=== What needs to be done ===
Write each entry down again precisely, skipping nothing.
########
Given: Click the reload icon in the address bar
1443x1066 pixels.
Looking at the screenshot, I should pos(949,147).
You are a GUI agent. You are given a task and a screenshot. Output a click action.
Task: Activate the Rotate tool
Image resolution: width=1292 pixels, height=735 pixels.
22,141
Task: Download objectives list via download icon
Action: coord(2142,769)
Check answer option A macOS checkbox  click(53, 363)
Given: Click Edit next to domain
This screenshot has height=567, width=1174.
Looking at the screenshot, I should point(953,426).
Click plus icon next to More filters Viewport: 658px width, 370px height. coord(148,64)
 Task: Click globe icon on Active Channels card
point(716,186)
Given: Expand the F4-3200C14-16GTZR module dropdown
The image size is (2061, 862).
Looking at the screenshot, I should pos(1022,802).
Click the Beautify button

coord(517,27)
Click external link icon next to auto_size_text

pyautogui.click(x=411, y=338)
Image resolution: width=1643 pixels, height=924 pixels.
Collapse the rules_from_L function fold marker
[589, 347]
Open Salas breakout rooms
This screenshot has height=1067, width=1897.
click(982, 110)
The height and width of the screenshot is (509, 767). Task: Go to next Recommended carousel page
########
=== Solution for this problem ===
Given: Click the reload icon in the address bar
1443x1066 pixels.
Looking at the screenshot, I should pos(949,147).
You are a GUI agent. You are given a task and a screenshot. Output a click action.
Task: Activate the Rotate tool
Image resolution: width=1292 pixels, height=735 pixels.
22,141
Task: Download objectives list via download icon
Action: coord(2142,769)
Check answer option A macOS checkbox  click(53, 363)
Given: Click Edit next to domain
This screenshot has height=567, width=1174.
Looking at the screenshot, I should point(953,426).
Click plus icon next to More filters Viewport: 658px width, 370px height. coord(148,64)
 Task: Click globe icon on Active Channels card
point(716,186)
Given: Expand the F4-3200C14-16GTZR module dropdown
The image size is (2061, 862).
Looking at the screenshot, I should pos(1022,802).
Click the Beautify button

coord(517,27)
Click external link icon next to auto_size_text

pyautogui.click(x=411, y=338)
Image resolution: width=1643 pixels, height=924 pixels.
Collapse the rules_from_L function fold marker
[589, 347]
Open Salas breakout rooms
This screenshot has height=1067, width=1897.
click(982, 110)
The height and width of the screenshot is (509, 767). Task: Go to next Recommended carousel page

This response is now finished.